### DIRECTIONS FOR THIS TASK
In the forum post below on the senses of the verb "throw," rewrite the passage starting with "My point is" and going on through "different socio-political influences.", replacing "pragmatics" with "practicalities".

In English the orig. sense ‘twist, turn’ remained in the north, and in
certain technical uses (see branch I); otherwise it passed in Middle
English into that of branch II, = Old English weorpan, perhaps through an
unrecorded sense ‘throw by a turn or twist of the arm, or with a sling’

(By north I think our Oxford lexicograopher means Norther England)

My point is that the senses of the word emerge largely due to the
pragmatics of use, fusion of different languages (throw: Old English-->
Middle Duthc--> High German--> Middle English --> US/American English) and
different socio-political influences.

I am interested to find out how an 'algorithm', Sketch Engined or
otherwise, will help in distiguishing
Sense 18b of the verb 'throw': 'throw a party' (To give or hold (a party),
esp. one of an informal or impromptu nature. colloq. (orig. U.S.), first
recorded use in 1922)

from

Sense 18a of the verb 'throw': 'throw a fit' (To perform, execute (a
somersault or a leap, in which the body is thrown with force); also to
throw a fit , to have a fit (slang (orig. U.S.)). Chiefly fig., first
recorded use 1826)?

I hope we keep linked in,
Best wishes

> [ First, an apology. Due to technological incompetence, I have apparently
> inviting ALL subscribers to LinkedIn to be my contacts.  Aaargh. Be warned
> -- it's easily done! There must be some very surprised subscribers out
> there.]
>
> The purpose of this posting  is to draw attention to the need to correlate
> arguments when doing or using corpus pattern analysis.
>
> With colleagues at RIILP (if funded), I'm planning to develop a system for
> corpus tagging of lexical items in verb arguments with their semantic
> type,
> i.e. "populating" the CPA empirical ontology with nouns and noun phrases.
> This can be based in part on preparatory work that was done last year by
> Martin Holub in Prague.

### SOURCE DATA

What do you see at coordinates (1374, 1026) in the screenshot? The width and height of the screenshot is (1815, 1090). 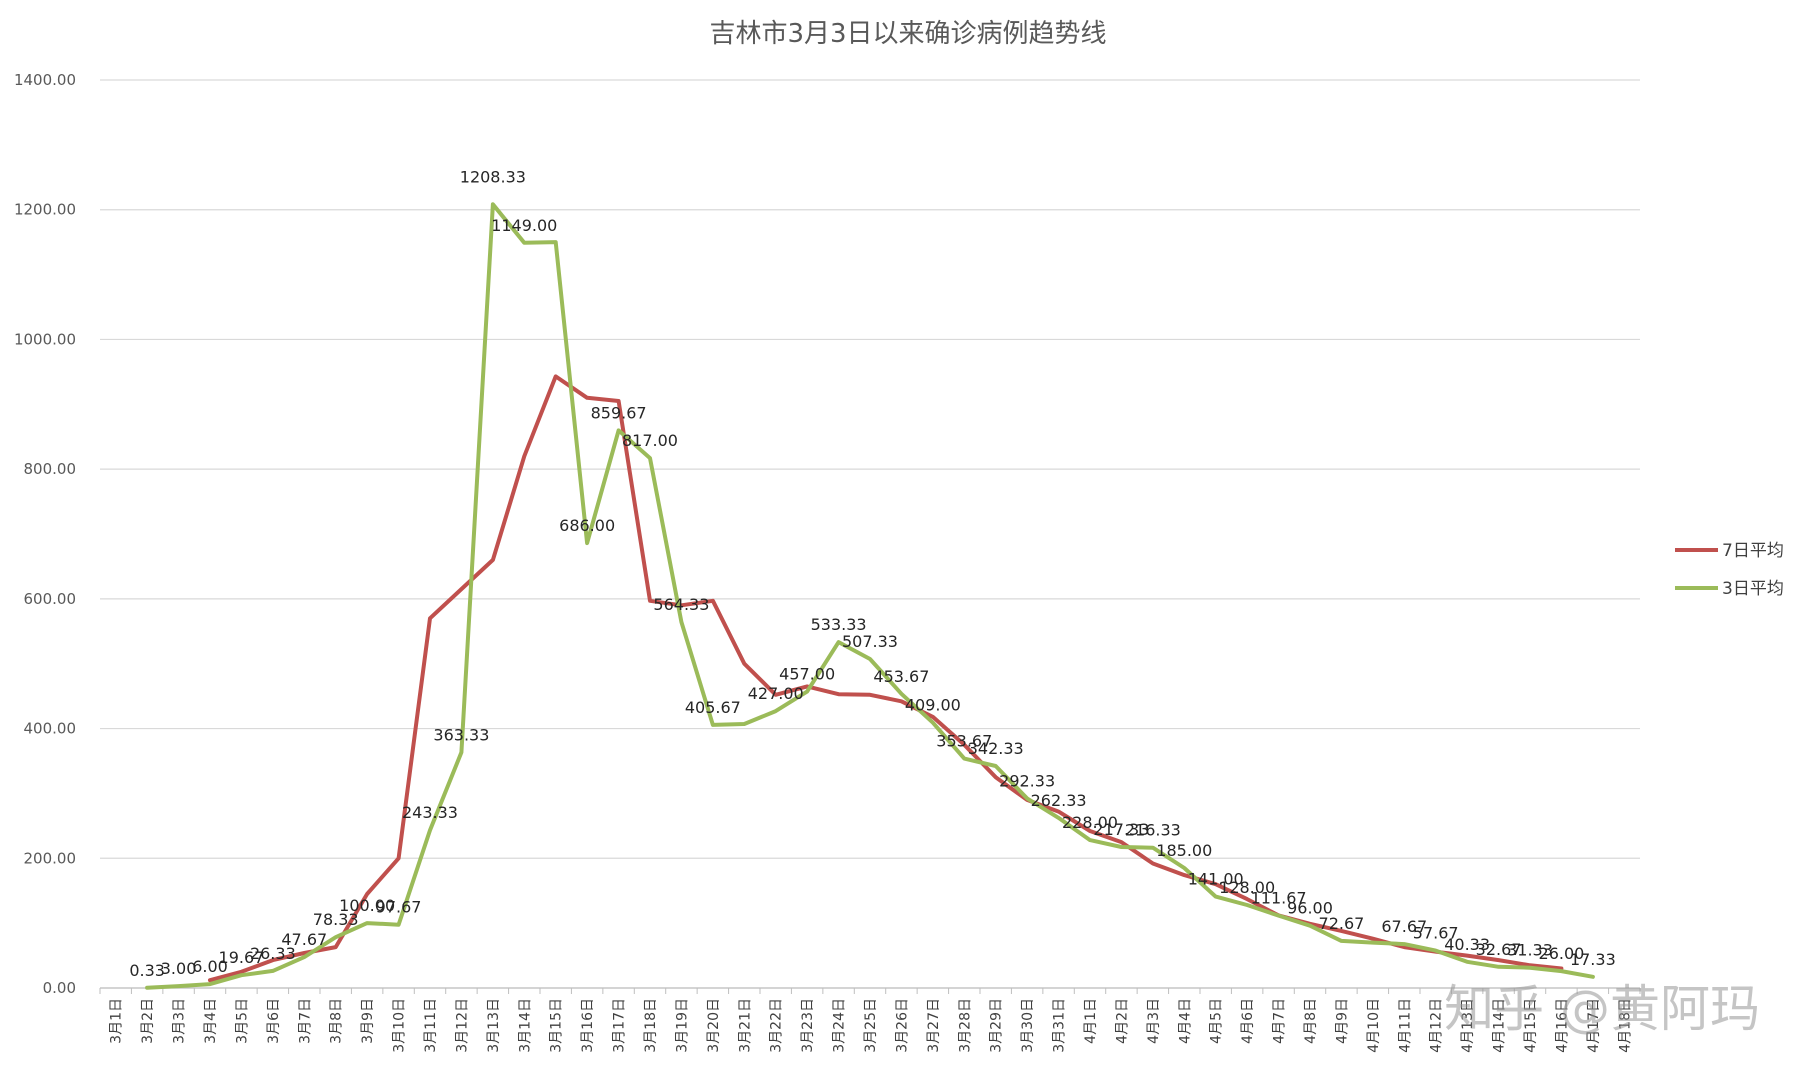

### RESPONSE TO THIS TASK
My point is that the senses of the word emerge largely due to the
practicalities of use, fusion of different languages (throw: Old English-->
Middle Duthc--> High German--> Middle English --> US/American English) and
different socio-political influences.